Non fece in tempo a finire la frase che, tra il rumore del vento e il tamburellare della pioggia, si udì un altro suono: il cigolio di una cerniera arrugginita. La porta si spalancò all’improvviso, illuminata da un lampo, e sulla soglia apparve una figura maschile, alta e curva, con alle spalle il buio e la furia del temporale.
Anna lasciò sfuggire un grido infantile e si portò una mano al petto, indietreggiando verso la stufa.
— Non spaventatevi, madre, per carità! — gridò l’uomo sopra il fragore. — Non sono un malfattore, vengo in pace!
— Se è così, entra, peccatore, e scaldati, — mormorò lei, ancora tremante.
L’uomo varcò la soglia, madido d’acqua, e quasi crollò su uno sgabello, ansimante.
— Da bere… Vi prego, da bere…
Lei gli porse un mestolo colmo di kvas di mele, il suo unico tesoro, custodito nella botte di quercia. L’uomo bevve avidamente, poi sospirò:
— Grazie. Dio vi benedica… Non abbiate timore: non sono colpevole, devo solo dimostrare la mia innocenza. Sono ferito… posso fermarmi qui, in un angolo, per una notte? Non vi darò peso.
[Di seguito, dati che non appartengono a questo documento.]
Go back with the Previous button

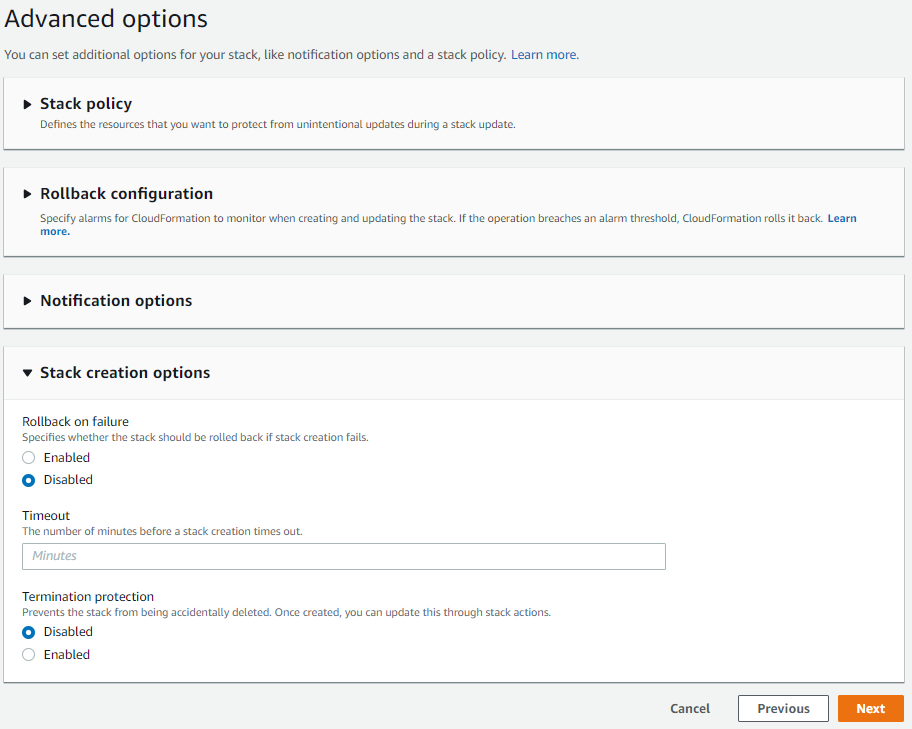click(x=783, y=709)
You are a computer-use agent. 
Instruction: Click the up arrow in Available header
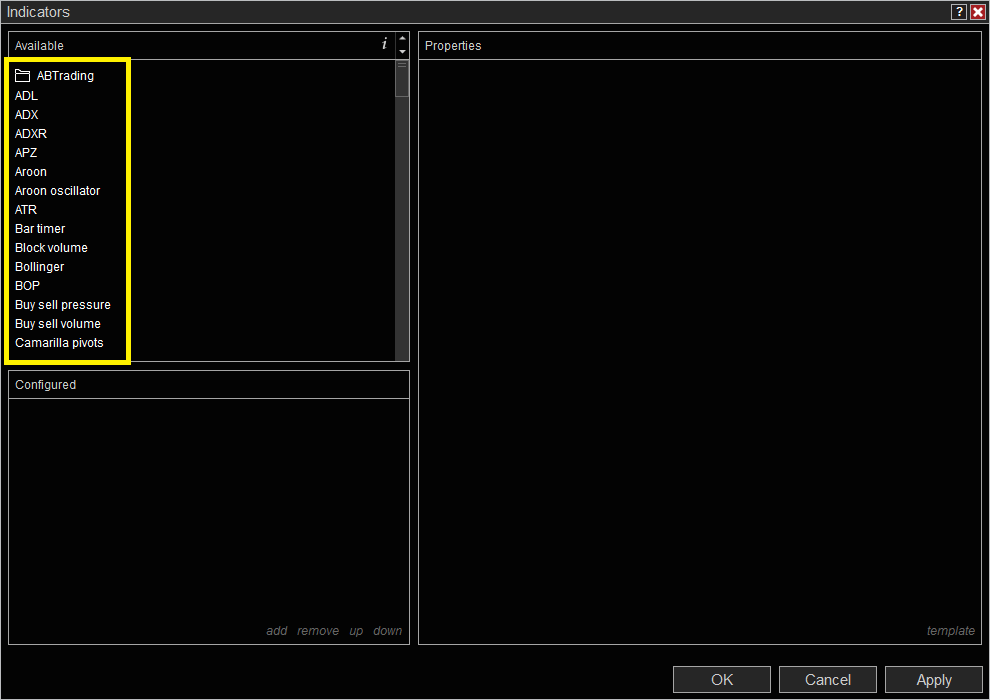point(402,39)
Anna lo osservò alla luce tremolante della lampada. Gli abiti erano stracciati, il volto scavato, ma gli occhi limpidi e disperati. Il suo cuore si strinse.
— Se dici il vero, resta. Se menti, che Dio ti punisca: non sta a me giudicare.
Lo guidò verso una stanzetta laterale, dove poté stendersi su una vecchia stuoia. Solo allora, togliendosi la camicia fradicia, rivelò la ferita al fianco, intrisa di sangue. La coscienza lo abbandonò.
Quando si risvegliò, al mattino, il temporale era cessato. Dalla finestrella filtrava il sole. Sopra di lui, con una scodella fumante tra le mani, c’era Anna Fëdorovna.
— Ti sei ripreso, falchetto. Sia lodato il Signore.
Da quel momento, tra vecchia e fuggiasco nacque un legame silenzioso: lei curava il suo corpo e lui, a poco a poco, le raccontava la sua verità. Un tradimento, un’accusa infame, una fuga disperata. E lei, con pazienza di madre e saggezza antica, gli offriva non solo cure, ma speranza.
Tre giorni dopo, con la ferita rimarginata e il cuore più leggero, Nikolaj lasciò la casetta, giurando che un giorno sarebbe tornato. E mantenne la promessa: tornò, non più braccato, ma libero, con il volto pulito e gli occhi sorridenti, pronto a ricominciare.
Anna Fëdorovna lo accolse con lo stesso sguardo di allora, quello che sapeva vedere oltre le ferite del corpo, dritto fino all’anima.